Skutki burz na Warmii i Mazurach
Burze, które po południu i nocą przeszły nad woj. warmińsko-mazurskim, najgwałtowniejsze były w powiatach piskim i gołdapskim, gdzie strażacy wyjeżdżali do 25 akcji.
Dyżurny wojewódzkiej straży pożarnej w Olsztynie poinformował w poniedziałek rano, że silny wiatr towarzyszący burzom łamał konary drzew, które tarasowały przejazdy. Nie odnotowano zrywania dachów czy poważniejszych strat spowodowanych upadającymi gałęziami.

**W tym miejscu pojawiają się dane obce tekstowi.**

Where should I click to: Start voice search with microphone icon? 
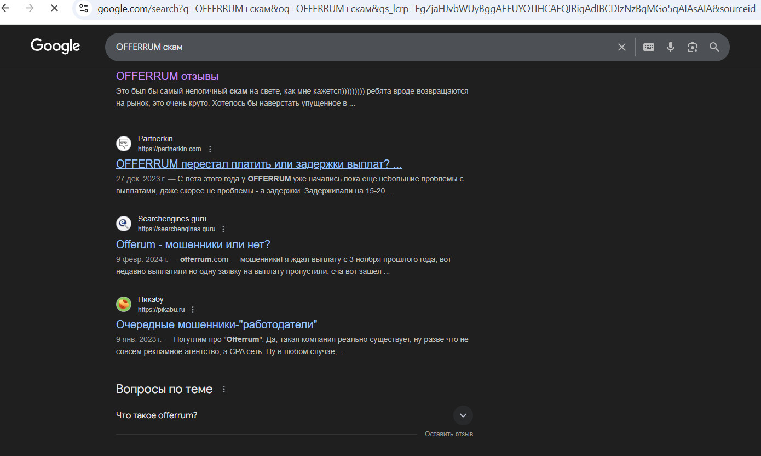pyautogui.click(x=671, y=47)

Obfite opady zalewały piwnice i garaże.
- Najwięcej takich interwencji było w powiatach piskim i gołdapskim - powiedział dyżurny straży pożarnej.

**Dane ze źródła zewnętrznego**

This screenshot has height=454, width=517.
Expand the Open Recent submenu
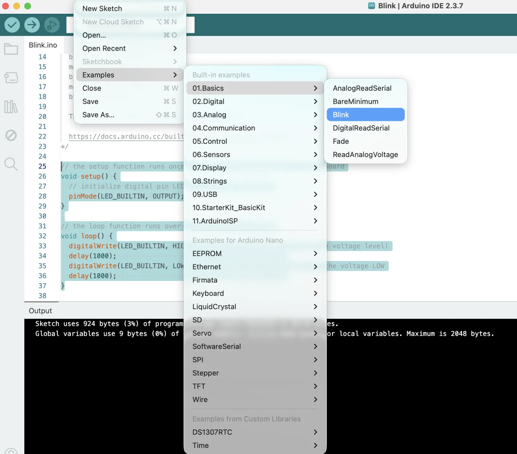(104, 48)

Ponieważ najgwałtowniejsze burze przechodziły przez Warmię i Mazury, nocą i żeglarze przeczekali je bezpiecznie w portach, Mazurskie Ochotnicze Pogotowie Ratunkowe nie odnotowało żadnych próśb o pomoc.

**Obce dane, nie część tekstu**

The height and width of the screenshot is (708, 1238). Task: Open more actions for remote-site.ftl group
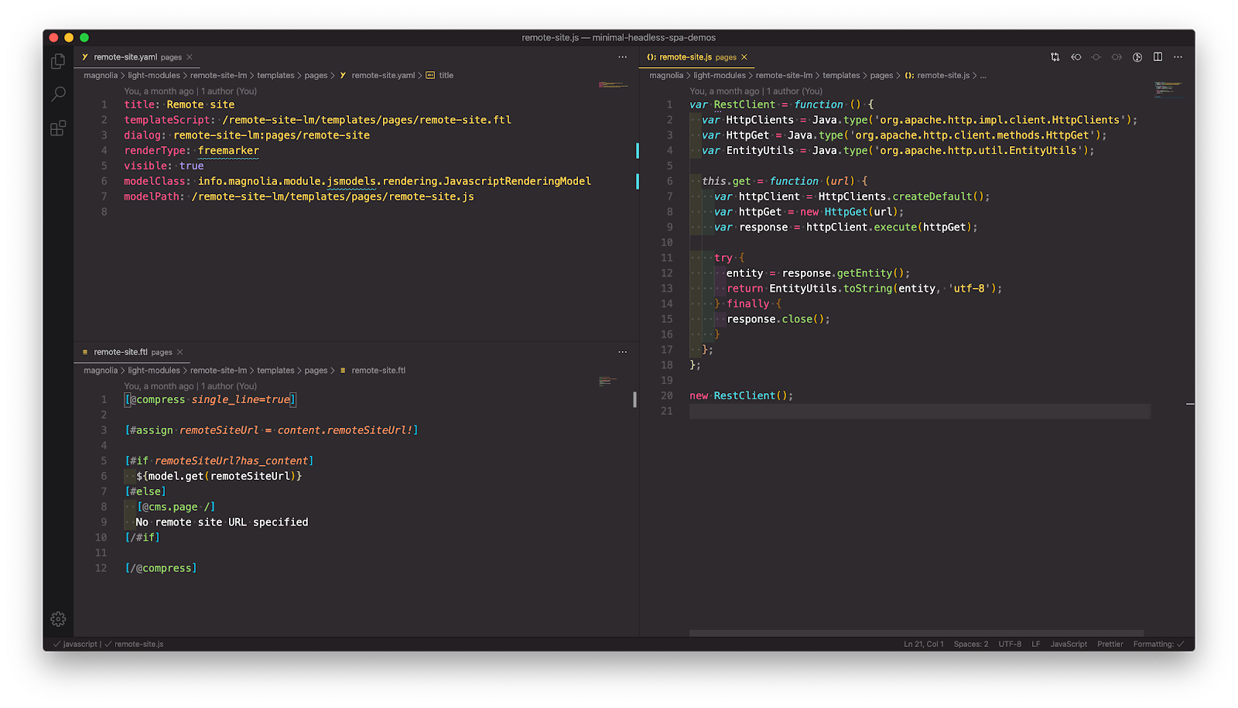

Skutki burz na Opolszczyźnie
W wyniku burzy z intensywnymi opadami deszczu, która przeszła nad województwem opolskim z niedzieli na poniedziałek, doszło do wielu lokalnych podtopień. Jak poinformował dyżurny Komendy Wojewódzkiej Państwowej Staży Pożarnej w Opolu, strażacy uczestniczyli w 112 akcjach ratowniczych na terenie całego regionu.
Deszcz zalał m.in. wejście do izby przyjęć szpitala w Krapkowicach oraz piwnice, w których mieszczą się szatnie pielęgniarek szpitala w miejscowości Kup. Strażacy pomagali w wypompowywaniu wody z piwnic domów i usuwaniu konarów z dróg. Nikt nie odniósł obrażeń.
Awarie prądu, połamane gałęzie
W województwie łódzkim najbardziej ucierpiały Smardzewice, wieś w powiecie tomaszowskim w południowo-wschodniej części województwa.
- Tam odnotowaliśmy kilkakrotne zerwania dachów, jeden z nich został także zniszczony przez nawałnicę w Tomaszowie Mazowieckim - powiedział w niedzielę późnym wieczorem brygadier Paweł Pławski z łódzkiej straży pożarnej.
- Jeśli chodzi o pomoc strażaków, kiedy stwierdza się naruszenie konstrukcji dachów po gwałtownej burzy, nasze działania polegają na przykrywaniu plandeką budynków, z których wiatr zerwał dach. Plandeki są przekazywane z magazynów zarządzania kryzysowego - tłumaczył brygadier Pławski.
W województwie łódzkim zanotowano też kilkadziesiąt przypadków wzywania strażaków do połamanych drzew, które powodowały zatory na ulicach i drogach. Doszło też do sporej liczby awarii energetycznych, ale - jak podkreślają służby ratownicze - nie wszystkie muszą być skutkiem burzowej wichury.
- Według stanu o godzinie 22.00 w niedzielę, w regionie 2267 odbiorców nie miało prądu: w Łodzi - 1996, w Pabianicach - 266, a w okolicach Bełchatowa - 25 gospodarstw domowych pozbawionych było prądu - poinformowała dyżurna operacyjna Wojewódzkiego Centrum Zarządzania Kryzysowego w Łodzi Natalia Włochińska.
Zniszczenia na Podkarpaciu
263 razy wyjeżdżali podkarpaccy strażacy do usuwania skutków burz, które przechodziły od niedzielnego wieczora nad Podkarpaciem.
Jak poinformował w poniedziałek rano rzecznik podkarpackich strażaków bryg. Marcin Betleja, najwięcej interwencji strażacy przeprowadzili w powiatach brzozowskim, strzyżowskim i ropczycko-sędziszowskim.
- W 67 przypadkach pomagaliśmy zabezpieczyć uszkodzone konstrukcje dachowe oraz elementy budynków gospodarczych i mieszkalnych - wyliczał Betleja. Zaznaczył jednocześnie, że w większości interwencje strażaków dotyczyły pompowania wody z zalanych piwnic i posesji oraz udrażniania przepustów drogowych. Strażacy usuwali też połamane konary i drzewa, leżące na jezdniach, ulicach i chodnikach.
- Na szczęście nikomu nic się nie stało, nikt nie został poszkodowany - zapewnił rzecznik podkarpackich strażaków.